The next paper in the issue is entitled “Alzumeric: a decision support system for diagnosis and monitoring of cognitive impairment”, by the Systems Engineering and Automation Department, University of the Basque Country. The purpose of this paper is twofold: on the one hand, it is intended to describe a working platform to allow the clinician to obtain speech samples and transmit them to a server for their processing in real time, offering a diagnose help to neurologists working in AD and MCI. On the other hand it discusses the features and methods to produce scoring results under statistical and security guarantees.

This work is followed by another contribution entitled “Estudio de diferentes parámetros para la detección de la Esclerosis Lateral Amiotrófica a partir del movimiento articulatorio” by the Instituto Universitario para el Desarrollo Tecnológico y la Innovación en Comunicaciones, Universidad de Las Palmas de Gran Canaria, the Center for Biomedical Technology, Universidad Politécnica de Madrid, Laboratoire Scribens, Département de Génie Électrique, École Polytechnique de Montréal, and the Instituto de Medicina Molecular, Universidade de Lisboa.
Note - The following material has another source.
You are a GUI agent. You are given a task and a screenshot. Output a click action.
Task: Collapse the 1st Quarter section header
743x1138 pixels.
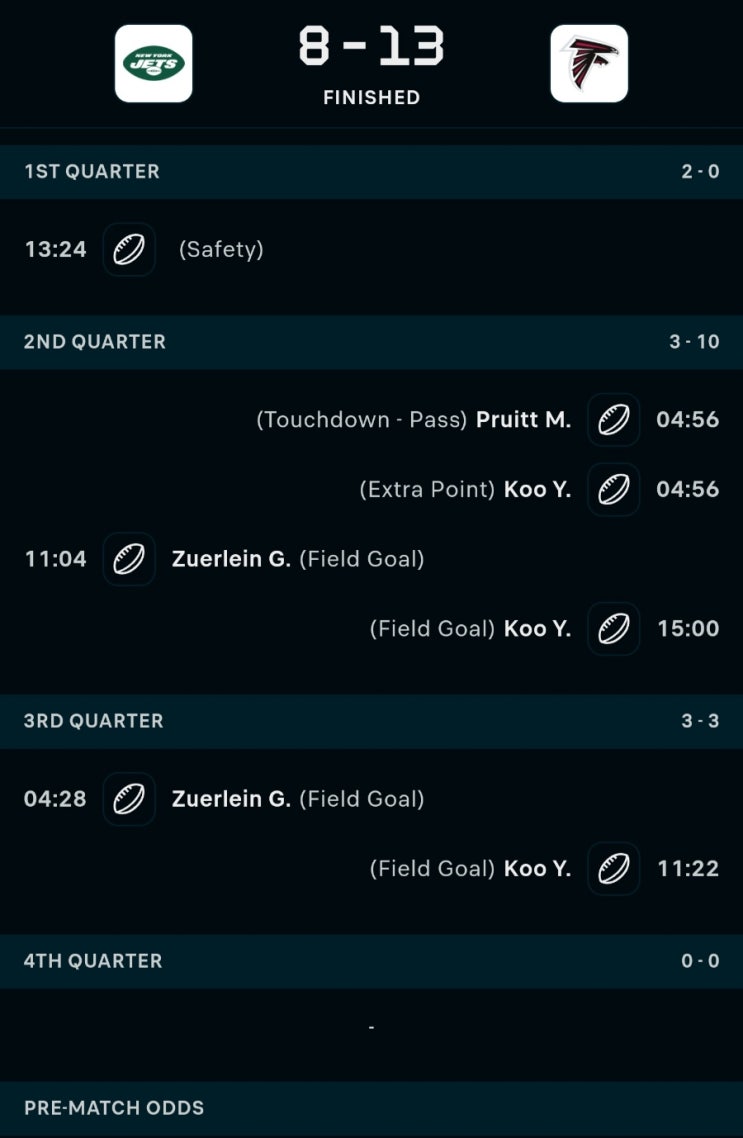tap(372, 172)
It is devoted to describing how the kinematic variables derived from speech articulation acoustics can be used to monitor the progress of Amyotrophic Lateral Sclerosis (ALS). This is a specific neurodegenerative disease, which presents its first symptoms as a progressive dysarthia. A method to generate the articulation patterns from formants is presented, and two features based on articulation kinematics are evaluated with respect to illness progress.
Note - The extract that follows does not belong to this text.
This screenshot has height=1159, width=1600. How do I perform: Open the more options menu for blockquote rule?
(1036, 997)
The next paper included in this issue is entitled “Lo que la voz nos cuenta acerca de los síndromes genéticos: el caso del Síndrome de Williams”, by the Department of Linguistics of the Universidad Autónoma de Madrid and the Center for Biomedical Technology of Universidad Politécnica de Madrid. Its aim is to describe the phonation of children with Williams’ Syndrome (WS), a rare disease of genetic origin producing different behavioral, cognitive and physiological problems in the patients who are suffering it. The research is based on the study of twelve cases of children with WS by contrasting the biomechanical features of their phonation with a large database of normative children in the same age range. The results corroborate former subjective observations by other researchers and open interesting hypotheses on the relationship between genetics and behavior.

Finally, a fifth paper is included under the title “La reeducación vocal y su evaluación a través del Procesado Digital de Señales: un estudio de caso”, by the Instituto para el Desarrollo Tecnológico y la Innovación en Comunicaciones, the Departamento de Didácticas Especiales of Universidad de Las Palmas de Gran Canaria, and the Conservatorio Profesional de Música de Canarias. It is devoted to the description of a study case of phonation rehabilitation based on a new method called “The Cellophane Screen”. Using this simple device and under the guidance of a speech therapist, the rehabilitation of a patient suffering from myasthenia gravis is reported. The rehabilitation process is assessed by speech processing techniques, extracting the spectrogram, the short-time spectrum of the glottal source, and its cepstrum. It may be seen that the rehabilitation enhances the harmonic spectrum of the patient and her phonation stability, leading to a substantial improvement in her voice quality.